USED CAR MARKET BOUNCED BACK IN JANUARYThu, 10 Oct 2013 00:00:00 -0700
BCA’S LATEST Pulse report shows that average values rose in January following the disruption caused by the Arctic conditions and shorter trading period in December.
The volume of vehicles being traded also increased – not surprisingly very significantly when compared to December, but also by 10% year on year.
Vehicles from both the fleet & lease and part-exchange sectors recorded notable value improvements and part-exchange values reached record levels. This strong activity in the first month of the year should provide positive signs for the retail motor trade which is still finding the new car market difficult to stimulate.

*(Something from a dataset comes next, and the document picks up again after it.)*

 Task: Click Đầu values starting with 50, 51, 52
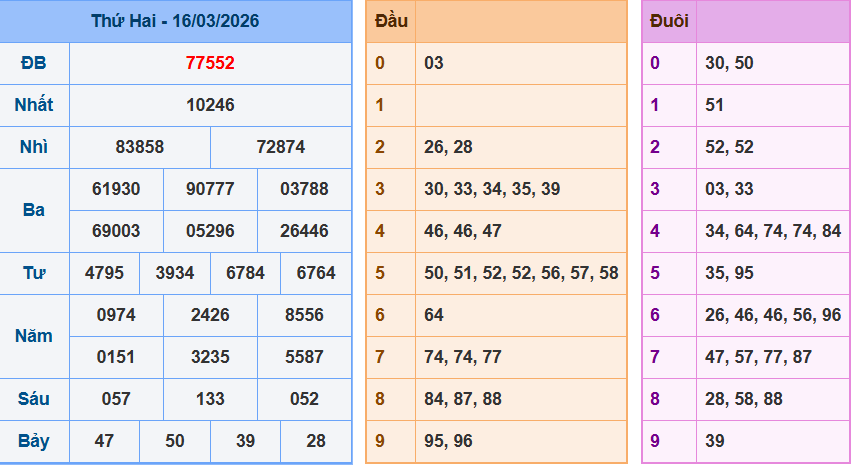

Commenting on the news, BCA’s Communications Director Tony Gannon commented: “It is no real surprise to see values strengthen in January as the markets generally enjoy an uplift in activity following the extended Christmas break. This is typically sustained until the Easter period – which usually represents a watershed in demand.
“Anecdotally the retail motor trade has enjoyed a much better January, following a poor December when motorists simply could not get out to buy. Part-exchange sold volumes actually increased by over 88% in the month, a reflection of both a good January and a very lean December. And with new car sales remaining under pressure – down 11.5% to 128,811 last month compared with January 2010 - used car activity remains the best profit opportunity for most dealers.”

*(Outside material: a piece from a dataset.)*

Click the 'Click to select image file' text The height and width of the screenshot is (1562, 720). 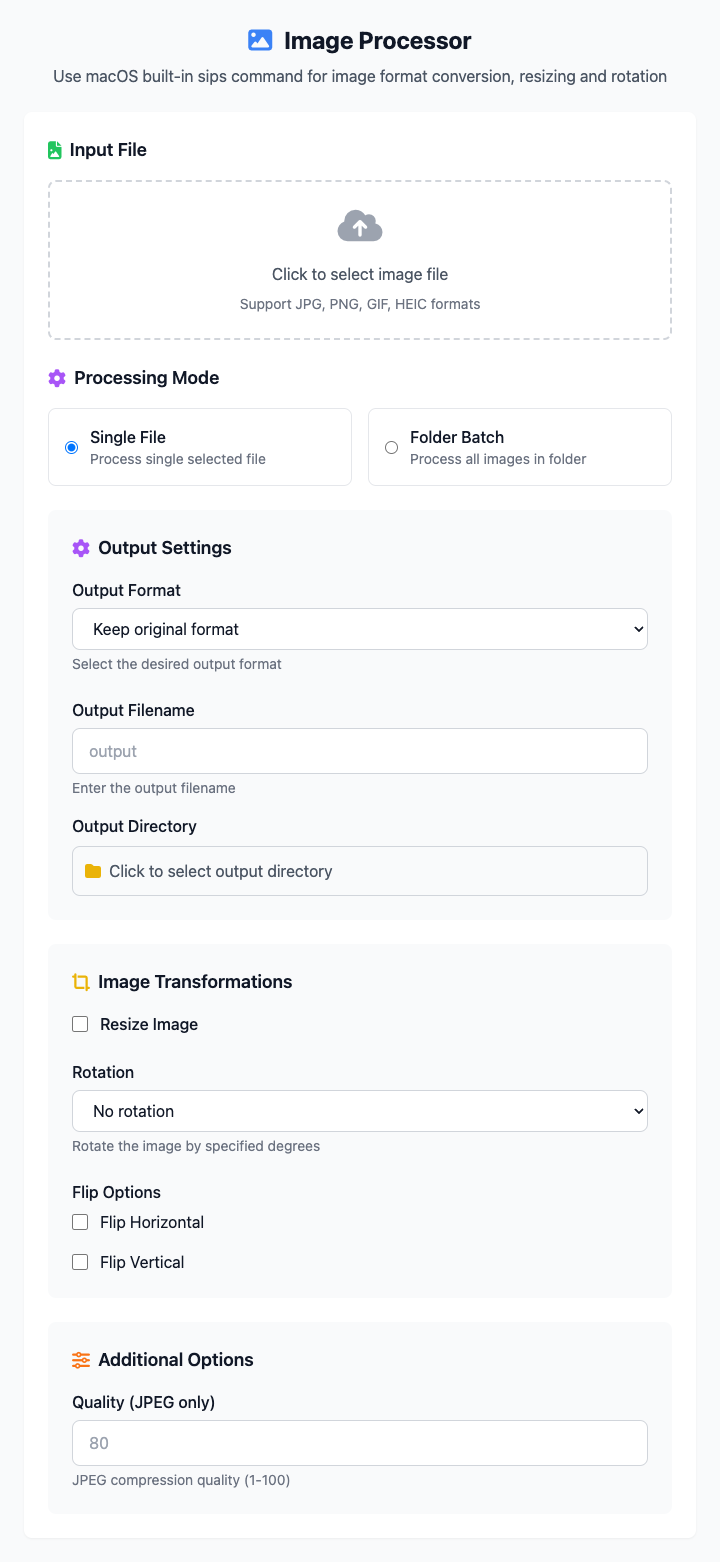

However, as Gannon warned, several factors are likely to combine to affect the market over the next 12 weeks or so. “While supply should remain constrained throughout February and the early weeks of March, it is likely that volumes will start to rise in late March following the plate change as de-fleeted and dealer part-exchange vehicles begin to hit the market.”
“Easter week itself is late in April and runs into the Royal Wedding Bank Holiday – effectively disrupting a full week of trading. Then there’s another Bank Holiday the following week! This is a particularly important consideration for volume sellers who should be planning their strategies now for that period, which could see demand slowing, just when volumes are rising.
“At the budget end of the market, there is likely to be continued demand from motorists who simply cannot afford to buy a more expensive car, but still need personal transport and need it quickly, because their current vehicle has become too expensive to repair or maintain.”